Inside Dental Assisting
Volume 7, Issue 3
Published by AEGIS Communications
Using the Rubber Dam for Operative Dentistry
Practical tips for the dental assistant to simplify the process for dry field isolation.
Since its introduction by Barnum in 1864, the use of the rubber dam has improved operative dentistry in many ways. A drier field, better visibility and access, increased patient comfort, and infection control are only a few of the many advantages of using a rubber dam.
All dental schools as well as dental assisting schools teach and require the use of dry field isolation but, unfortunately, most dentists do not use the rubber dam on a regular basis in private practice.
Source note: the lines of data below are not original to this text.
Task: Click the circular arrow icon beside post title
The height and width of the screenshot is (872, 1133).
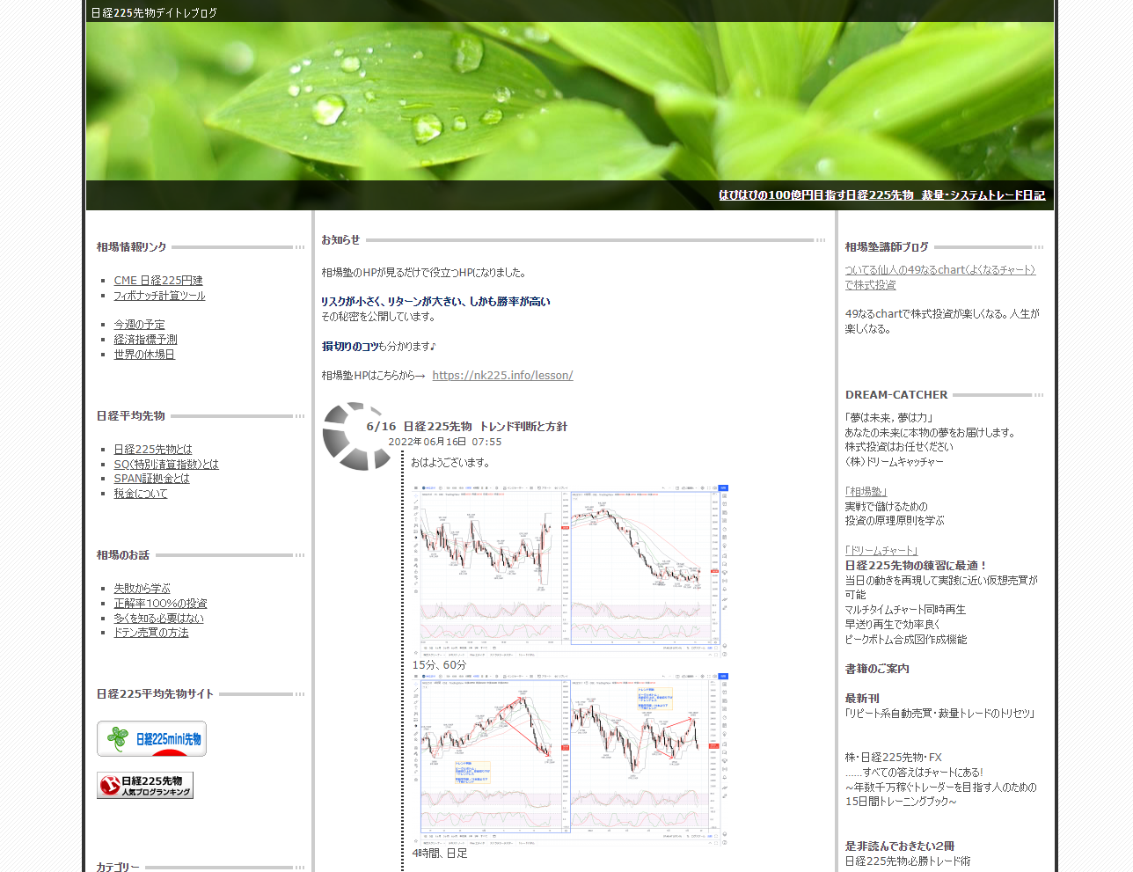Action: coord(355,436)
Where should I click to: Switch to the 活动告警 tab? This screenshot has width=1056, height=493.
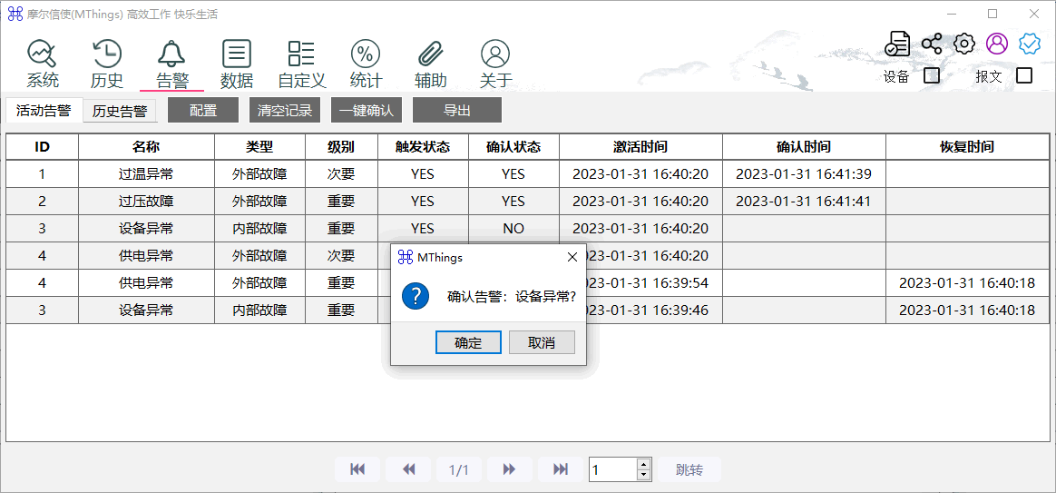44,111
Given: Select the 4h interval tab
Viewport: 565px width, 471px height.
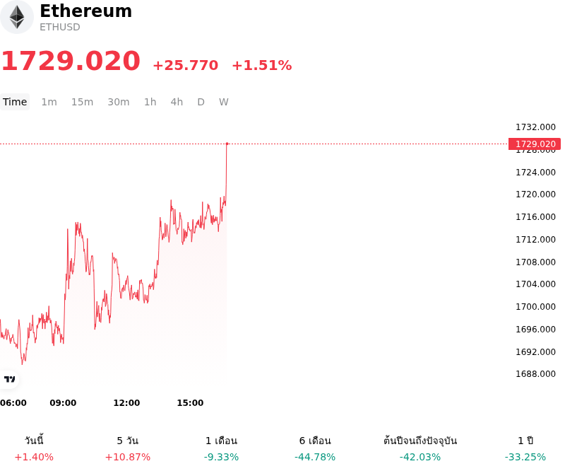Looking at the screenshot, I should [x=177, y=102].
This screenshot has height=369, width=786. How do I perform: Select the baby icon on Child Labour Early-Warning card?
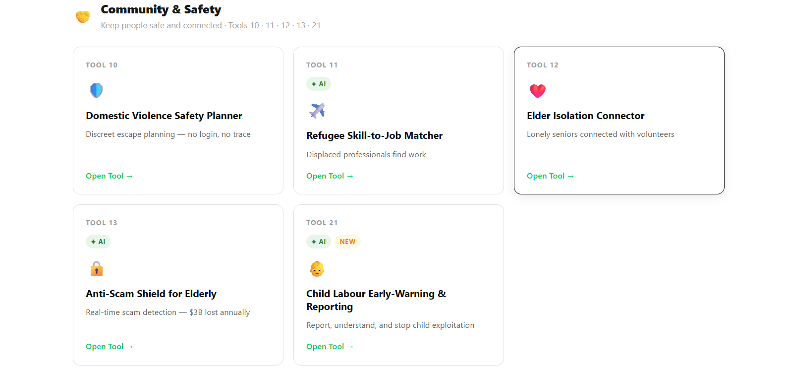(x=317, y=268)
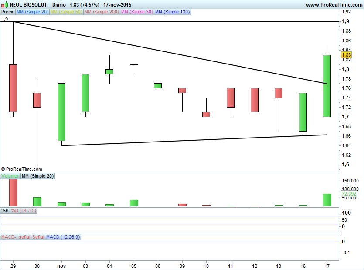Click the Volumen panel label

coord(10,176)
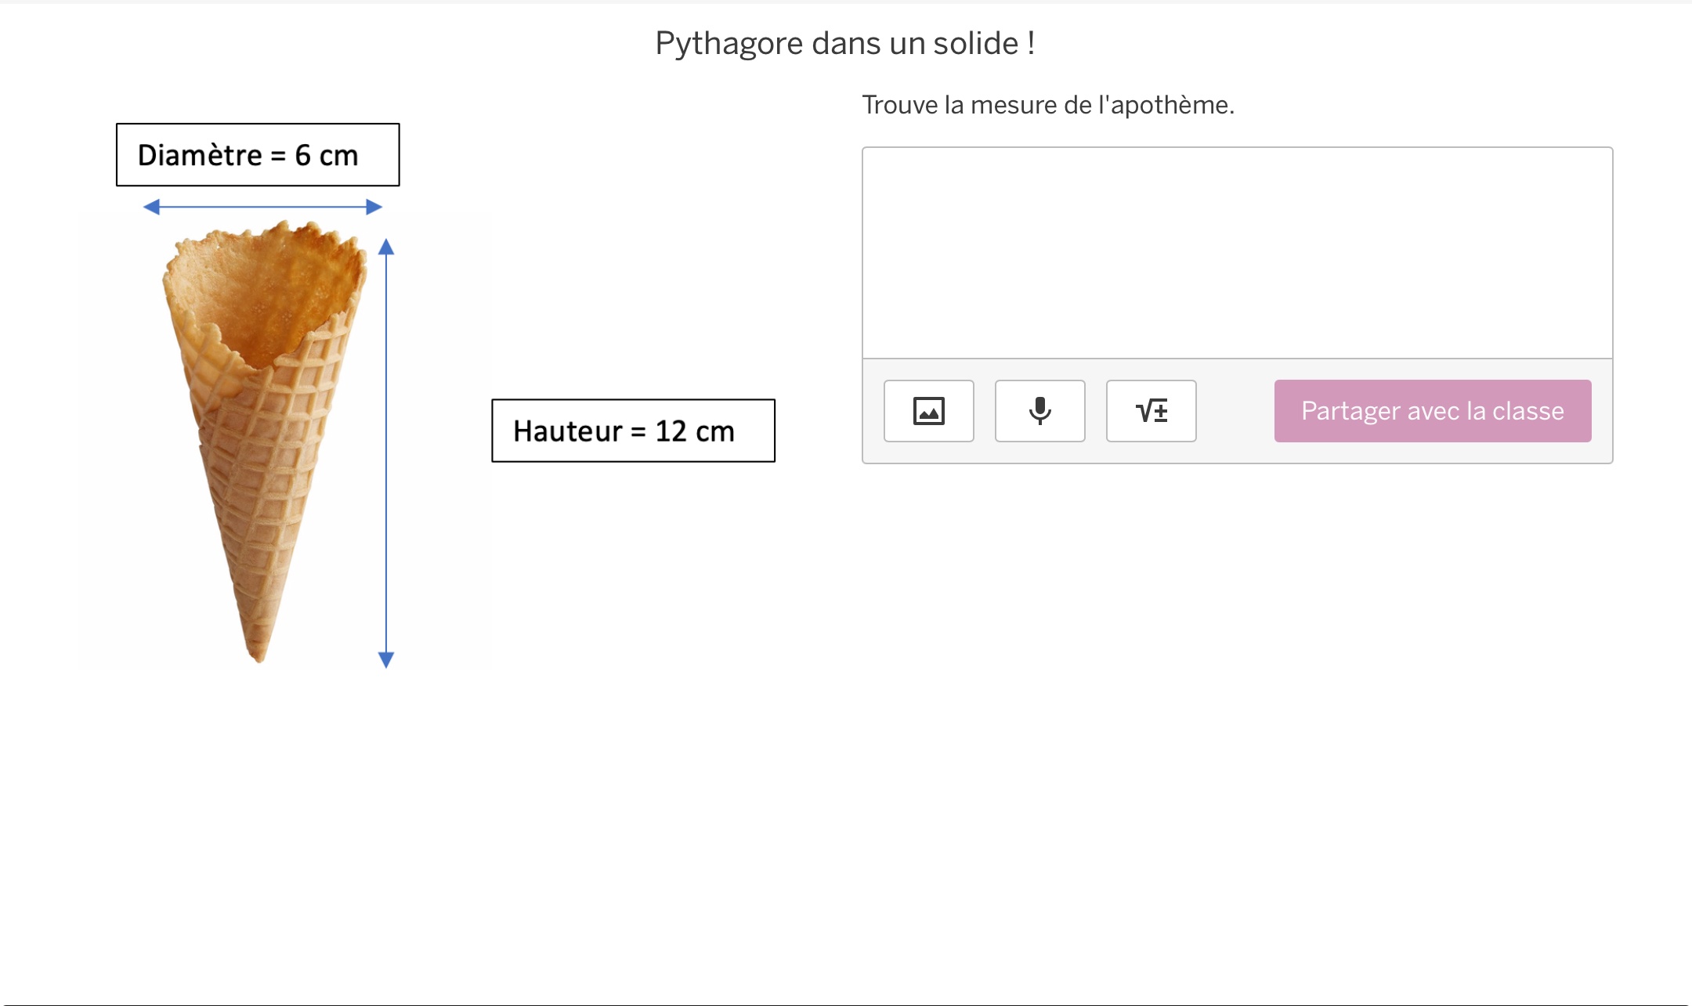Click the pointed tip of the cone
1692x1006 pixels.
click(258, 656)
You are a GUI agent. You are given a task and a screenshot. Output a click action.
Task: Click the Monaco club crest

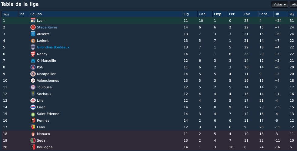point(33,134)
One of the reasons is the lack of proper training. This article will address the preparation, application, and removal of the rubber dam and offer practical tips for both the dentist and the dental assistant to simplify and hopefully increase its use.
Preparation of the Rubber Dam
Before beginning the rubber dam application, it is a good idea to explain to the patient what to expect and why it is being used. Many patients have not been exposed to the dam and may not understand or fear its use. Remind the patient that they can breathe and swallow normally or ask for a saliva ejector, which can be placed if necessary. Also prior to placement the dentist or assistant should floss the contacts of the teeth being isolated to determine if there are any tight spots.
Rubber dams come in two sizes, 5 inches by 5 inches or 6 by 6 sheets in latex or non-latex. The six-inch variety gives the operator more room and is easier to use for most operative procedures. The dam is folded and a crease is made to identify the center (Figure 1).
Then, holes are punched for the teeth. Templates are available but "freestyle" punching is preferred because no two mouths are the same. Many times teeth are not in perfect alignment and the holes need to be offset.
If isolating a mandibular quadrant, begin punching for the central incisor on the center line 1.5 inches from the bottom of the dam—if isolating a maxillary quadrant begin 1 inch from the top. This will help ensure that the dam will be in the proper position over the mouth and cover the lips. After looking at the patient's teeth, the remaining holes can be punched usually 3 mm to 4 mm apart using the smallest punch for the anterior teeth, the middle size for bicuspids, and the large hole for molars (Figure 2). The easiest way to create the holes without ripping the dam is to punch and push the hole-puncher through the hole. Make sure that the small rubber circles from previous punching are removed from the wheel on the puncher prior to using it.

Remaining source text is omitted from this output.